Your task:
Give back, exactly and with nothing added, the lines that run from the one containing "Фотогалерея (658, 1399)" to the final line below.

(Material for this task Opens)

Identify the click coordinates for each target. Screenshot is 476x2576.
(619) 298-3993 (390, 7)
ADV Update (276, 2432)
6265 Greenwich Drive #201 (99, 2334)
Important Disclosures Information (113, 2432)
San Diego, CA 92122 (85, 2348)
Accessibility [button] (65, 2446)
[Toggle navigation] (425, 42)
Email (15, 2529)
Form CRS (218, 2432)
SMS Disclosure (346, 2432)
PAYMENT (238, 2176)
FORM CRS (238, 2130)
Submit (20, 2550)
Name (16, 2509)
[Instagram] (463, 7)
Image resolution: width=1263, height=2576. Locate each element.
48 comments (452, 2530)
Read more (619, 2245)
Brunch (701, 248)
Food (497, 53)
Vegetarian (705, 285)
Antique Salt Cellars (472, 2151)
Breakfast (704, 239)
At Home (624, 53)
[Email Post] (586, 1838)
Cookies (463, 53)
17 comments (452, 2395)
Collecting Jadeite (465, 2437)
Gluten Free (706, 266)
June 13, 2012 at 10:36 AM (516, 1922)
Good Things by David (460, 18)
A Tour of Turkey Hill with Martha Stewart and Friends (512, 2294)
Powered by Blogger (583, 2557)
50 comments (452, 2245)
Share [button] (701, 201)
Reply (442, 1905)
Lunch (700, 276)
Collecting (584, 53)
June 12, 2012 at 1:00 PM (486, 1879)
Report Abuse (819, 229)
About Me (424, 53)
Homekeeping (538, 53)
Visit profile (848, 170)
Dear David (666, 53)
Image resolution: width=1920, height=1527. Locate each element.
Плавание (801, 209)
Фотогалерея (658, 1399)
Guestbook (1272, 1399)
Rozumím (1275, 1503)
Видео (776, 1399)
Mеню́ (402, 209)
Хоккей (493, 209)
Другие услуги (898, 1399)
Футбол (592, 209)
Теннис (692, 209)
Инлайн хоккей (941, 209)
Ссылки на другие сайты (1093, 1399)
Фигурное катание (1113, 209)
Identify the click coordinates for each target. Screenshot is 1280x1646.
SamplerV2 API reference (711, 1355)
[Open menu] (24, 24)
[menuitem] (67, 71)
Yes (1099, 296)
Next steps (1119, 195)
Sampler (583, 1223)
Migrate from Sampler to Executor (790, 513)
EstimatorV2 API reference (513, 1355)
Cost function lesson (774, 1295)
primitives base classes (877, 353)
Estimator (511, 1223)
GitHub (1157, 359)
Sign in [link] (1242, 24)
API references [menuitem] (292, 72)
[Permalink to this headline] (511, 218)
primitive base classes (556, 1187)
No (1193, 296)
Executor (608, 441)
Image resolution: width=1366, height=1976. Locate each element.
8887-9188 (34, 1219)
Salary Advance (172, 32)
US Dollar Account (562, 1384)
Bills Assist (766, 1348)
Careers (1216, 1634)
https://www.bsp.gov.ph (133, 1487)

(Material for this task Closes)

Your solution:
Фотогалерея (658, 1399)
Guestbook (1272, 1399)
Rozumím (1275, 1503)
Видео (776, 1399)
Mеню́ (402, 209)
Хоккей (493, 209)
Другие услуги (898, 1399)
Футбол (592, 209)
Теннис (692, 209)
Инлайн хоккей (941, 209)
Ссылки на другие сайты (1093, 1399)
Фигурное катание (1113, 209)
Identify the click coordinates for each target. Screenshot is 1280x1646.
SamplerV2 API reference (711, 1355)
[Open menu] (24, 24)
[menuitem] (67, 71)
Yes (1099, 296)
Next steps (1119, 195)
Sampler (583, 1223)
Migrate from Sampler to Executor (790, 513)
EstimatorV2 API reference (513, 1355)
Cost function lesson (774, 1295)
primitives base classes (877, 353)
Estimator (511, 1223)
GitHub (1157, 359)
Sign in [link] (1242, 24)
API references [menuitem] (292, 72)
[Permalink to this headline] (511, 218)
primitive base classes (556, 1187)
No (1193, 296)
Executor (608, 441)
Image resolution: width=1366, height=1976. Locate each element.
8887-9188 (34, 1219)
Salary Advance (172, 32)
US Dollar Account (562, 1384)
Bills Assist (766, 1348)
Careers (1216, 1634)
https://www.bsp.gov.ph (133, 1487)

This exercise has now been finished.